Sur le fronton, on peut lire les premiers mots de cet aphorisme d'Hippocrate:
«La vie est courte, l'art est long, l'occasion fugitive, l'expérience trompeuse, le jugement difficile.»
Source: National Library of Medicine, États-Unis. |
| Vie et œuvre |
Considéré comme le plus grand médecin de l’Antiquité, il enseigna sa conception de la maladie à l’époque de Périclès. Il dégagea la médecine de son lourd manteau de traditions plus ou moins fantaisistes en pratiquant l’observation clinique systématique. Il est écrit dans le Corpus Hippocratique que «le médecin qui se double d’un sage est l’égal des dieux». Cette pensée, beaucoup l’ont appliquée à Hippocrate lui-même. Aristote le cite comme exemple de la grandeur humaine. Dans son histoire de la médecine, Charles Lichtenhaeler lui consacre deux chapitres sur vingt.

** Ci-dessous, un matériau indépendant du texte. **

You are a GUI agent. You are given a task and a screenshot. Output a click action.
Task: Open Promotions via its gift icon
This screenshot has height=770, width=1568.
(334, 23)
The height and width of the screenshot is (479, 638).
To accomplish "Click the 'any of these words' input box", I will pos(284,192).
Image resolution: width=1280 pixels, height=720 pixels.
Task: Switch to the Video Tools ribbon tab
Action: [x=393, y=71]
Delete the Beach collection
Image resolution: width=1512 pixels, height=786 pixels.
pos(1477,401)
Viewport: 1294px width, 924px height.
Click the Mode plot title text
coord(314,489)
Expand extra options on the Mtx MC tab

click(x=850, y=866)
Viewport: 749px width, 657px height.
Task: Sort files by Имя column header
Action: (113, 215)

De nombreux disciples l’accompagnaient lors de ses fréquents voyages, au cours desquels il soignait sans distinction les esclaves et les citoyens. Le serment d’Hippocrate est encore aujourd’hui le fondement de l’éthique de la profession médicale. L’essentiel de sa théorie, c’est que la maladie est engendrée par les altérations des humeurs.
Pour expliquer une fièvre désormais, plutôt que de prescrire un examen de conscience, on fera d’abord porter la recherche sur le climat, l’alimentation ou les autres facteurs soupçonnés d’altérer l’équilibre des humeurs dans l’organisme. Les Grecs auraient pu pousser cette façon de voir tellement loin que plus personne parmi eux n’aurait vu de liens entre la conduite et la maladie. Ce qui aurait eu pour conséquence de faire disparaître le sentiment de responsabilité face à la santé. La chose ne s’est pas produite. Les Grecs se défiaient des excès de ce genre. Hippocrate lui-même donne l’exemple de la mesure dans de nombreux textes où le malade apparaît comme l’agent principal de sa propre guérison.
De nos jours, en mettant l’accent sur l’alimentation et l’exercice, sur l’art de vivre en général, on incite les gens à assumer la responsabilité de leur santé. Cette forme de prévention est dans la plus pure tradition hippocratique. Qu’on en juge: «Aliments et exercices ont des vertus opposées, mais qui collaborent à la santé. Par nature, les exercices dépensent l’énergie disponible, les aliments et les boissons, eux compensent les pertes. Il importe, à ce qu’il semble, de discerner la vertu des exercices naturels ou violents; il importe à ce qu’il semble de discerner lesquels d’entre eux développent les chairs, lesquels les diminuent et non seulement cela, mais encore la proportion des exercices à l’égard de la quantité d’aliments, de la nature du patient, de son âge, des saisons de l’année, des changements de vents, de la situation des lieux où il vit, de la constitution de l’année. Il faut connaître le lever et le coucher des astres, pour savoir prendre garde aux changements et excès des aliments, des boissons, des vents de l’univers entier: c’est de tout cela que proviennent les maladies».
Le message d’Hippocrate est clair: à chacun de trouver pour son propre compte la juste proportion entre l’exercice et l’alimentation.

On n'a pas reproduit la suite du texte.